More Schools Connect To ‘Xfinity On Campus’

Comcast has signed up three more schools -- Regis College, Dartmouth College and California State University, Chico -- for Xfinity On Campus, a multiscreen, IP-based video service that’s designed for college students and offered on Web browsers, tablets and smartphones. Comcast has not commented on the deployment status for Xfinity on Campus for those three schools, but those partnerships build on the multiple-system operator's existing deployments with Bridgewater College, Emerson College, Lasell College, Drexel University, Massachusetts Institute of Technology, Northwestern University, the University of Delaware, and the University of New Hampshire.

The IP-based platform is powered by Comcast’s cloud-based X1 platform, offering a mix of linear TV, VOD, premium channels, and sports package via the partner school’s managed campus WiFi network. Students access it by logging in on Web browsers or the Xfinity On Campus app for iOS and Android devices. Comcast has also begun to extend support to several TV Everywhere apps, including WatchESPN, via its campus-tailored platform. Comcast has said it intends to pair the Xfinity On Campus with its new cloud DVR service as it extends that capability into additional regions.

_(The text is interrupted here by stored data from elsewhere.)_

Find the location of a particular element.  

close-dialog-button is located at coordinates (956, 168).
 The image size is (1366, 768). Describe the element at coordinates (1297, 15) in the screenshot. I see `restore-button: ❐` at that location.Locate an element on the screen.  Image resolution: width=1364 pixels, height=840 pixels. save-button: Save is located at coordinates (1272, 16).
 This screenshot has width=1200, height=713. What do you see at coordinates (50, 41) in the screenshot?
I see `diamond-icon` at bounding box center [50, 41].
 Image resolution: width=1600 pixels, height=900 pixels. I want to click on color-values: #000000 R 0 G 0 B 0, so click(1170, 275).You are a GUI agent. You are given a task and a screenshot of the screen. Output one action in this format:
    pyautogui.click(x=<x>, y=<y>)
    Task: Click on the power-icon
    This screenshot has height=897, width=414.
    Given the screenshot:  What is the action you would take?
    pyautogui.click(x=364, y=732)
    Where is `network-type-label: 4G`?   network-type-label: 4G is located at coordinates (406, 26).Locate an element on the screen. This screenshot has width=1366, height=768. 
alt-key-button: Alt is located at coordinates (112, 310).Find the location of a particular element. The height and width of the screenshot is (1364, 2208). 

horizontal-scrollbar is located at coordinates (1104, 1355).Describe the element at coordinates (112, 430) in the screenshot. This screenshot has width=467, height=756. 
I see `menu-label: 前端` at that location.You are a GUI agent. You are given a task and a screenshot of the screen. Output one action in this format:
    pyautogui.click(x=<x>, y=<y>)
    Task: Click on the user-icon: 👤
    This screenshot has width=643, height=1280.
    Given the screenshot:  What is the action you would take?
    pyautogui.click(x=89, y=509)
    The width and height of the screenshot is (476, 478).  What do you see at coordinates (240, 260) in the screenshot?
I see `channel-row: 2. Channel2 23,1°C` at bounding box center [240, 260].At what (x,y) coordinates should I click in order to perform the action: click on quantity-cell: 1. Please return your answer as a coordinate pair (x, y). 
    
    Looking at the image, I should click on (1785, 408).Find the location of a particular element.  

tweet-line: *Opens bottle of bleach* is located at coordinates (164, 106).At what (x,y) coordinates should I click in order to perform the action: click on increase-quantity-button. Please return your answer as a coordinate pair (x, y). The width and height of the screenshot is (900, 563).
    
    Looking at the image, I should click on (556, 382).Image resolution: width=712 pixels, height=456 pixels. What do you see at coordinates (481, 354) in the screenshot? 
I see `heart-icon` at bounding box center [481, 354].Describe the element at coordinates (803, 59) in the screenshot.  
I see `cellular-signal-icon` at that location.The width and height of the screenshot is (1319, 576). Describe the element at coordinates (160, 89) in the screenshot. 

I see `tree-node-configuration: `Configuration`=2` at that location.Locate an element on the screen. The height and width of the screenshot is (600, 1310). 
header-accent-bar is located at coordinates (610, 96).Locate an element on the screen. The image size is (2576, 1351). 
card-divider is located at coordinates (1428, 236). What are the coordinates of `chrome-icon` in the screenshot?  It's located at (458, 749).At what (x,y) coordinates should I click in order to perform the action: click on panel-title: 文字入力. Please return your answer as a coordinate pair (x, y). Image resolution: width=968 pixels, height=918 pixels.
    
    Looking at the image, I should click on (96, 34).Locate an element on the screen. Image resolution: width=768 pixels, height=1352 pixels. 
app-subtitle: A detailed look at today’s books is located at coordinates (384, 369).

Moody’s: Stations To Get Election Year Boost

Local broadcasters are expected to see slow growth in core ad sales, but will see a record-setting boom in political spending during the 2016 campaign, according to a new report from Moody’s Investors Service. Moody’s projects ad revenue from the auto, retail and service categories to increase by 0.5 percent to 2.5 percent for the rest of 2015. That will leave total revenue down 6 percent to 9 percent from 2014, an Olympics and election year. “During election years, political advertising can account for 10 percent to 20 percent of a broadcaster’s revenue, depending on how many stations are in election battlegrounds,” said Moody’s VP Carl Salas. “Many broadcasters anticipate record-setting campaign spending and political advertising revenue in the upcoming 2016 election season.” The core ad gains reflect improving consumer sentiment and economic growth.